The states are perhaps the most important, because if you look at the history of renewable energy in the U.S., I would argue no single thing had a bigger impact than state renewable portfolio standards. And today’s wave of 100% standards looks surprisingly like the trajectory of those original bills we saw over a decade ago.

We now have RPS standards in over 30 states. Imagine if the same were to happen with these 100% targets.

Now admittedly, these timelines are long — most states and utilities are committing to reach 100% by 2045 or 2050. But what I think is interesting is how quickly the idea of 100% has become mainstream. In politics people talk about shifting the Overton window — the range of ideas tolerated by public discourse. Well, in the power sector, 100% is now squarely in the Overton window.

This is not, by the way, to say that 100% will be easy. These are lofty goals, and they become particularly difficult once you start to approach the endgame.

But if there’s one thing the 100% trend makes clear, it’s this: flexibility will be the coin of the realm in electricity for a long time to come.
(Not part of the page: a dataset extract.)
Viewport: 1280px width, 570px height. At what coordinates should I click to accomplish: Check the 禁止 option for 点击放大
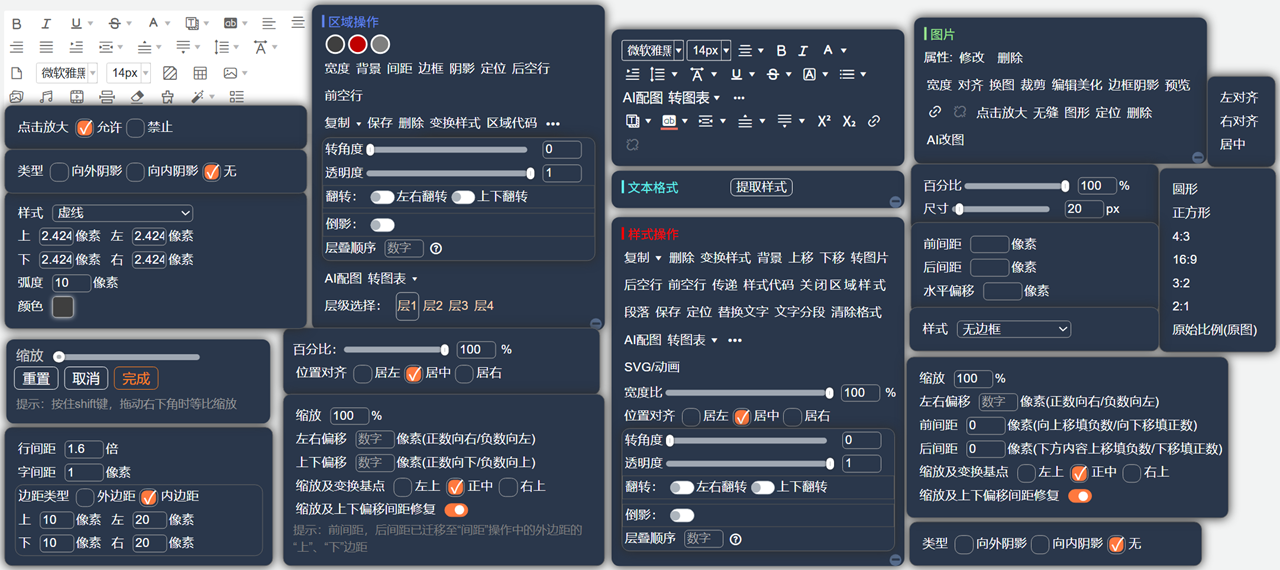tap(136, 127)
We’ll need a lot of flexible resources, on different timescales, to manage all this new intermittent generation.

At the highest level, I think about three categories of flexible resources:

First, there’s flexible generation. This could either be dispatchable generation that can be operated flexibly, like some natural gas plants are today, or it can be non-dispatchable resources made to be flexible by the addition of energy storage.

Second, there’s flexible delivery. Expanding transmission networks, regionalizing markets and enabling wider trading zones all open the aperture to enable greater diversity of resource profiles and more flexible market operation.

Finally, there’s flexible demand. Thermostats, water heaters, electric vehicle chargers, good old fashioned demand response, and so on. This one is a particularly interesting category because it’s so tantalizing. We at EIP ran some very simple back-of-the-envelope math and found that by mid-next decade there might be enough potential flexibility on the demand side as to shift 30% of peak load in the entire country.

But of course there’s an enormous gulf between the potential of a device to provide grid flexibility and the actual act of doing so. And therein lies the core challenge — how do we leverage all these resources that customers are buying for completely independent reasons (thermostats provide comfort, batteries provide resilience, electric vehicles provide….travel) to serve a purpose in decarbonizing electricity?

That’s part of why we get so excited about portfolio companies such as ecobee, Autogrid, Opus One, Innowatts, and Arcadia Power. It’s a complex challenge with many potential solutions, but it’s one of the most important things we can tackle in this energy transition.

So Ringo will, I hope, be drumming up a clean and flexible system.

And there you have it — the future of Bug’s neighborhood. Let’s hope we look back on this as prescient, even conservative, when I’m 64.

Shayle Kann is Managing Director at Energy Impact Partners, a venture capital firm focused on the transformation of the global energy system.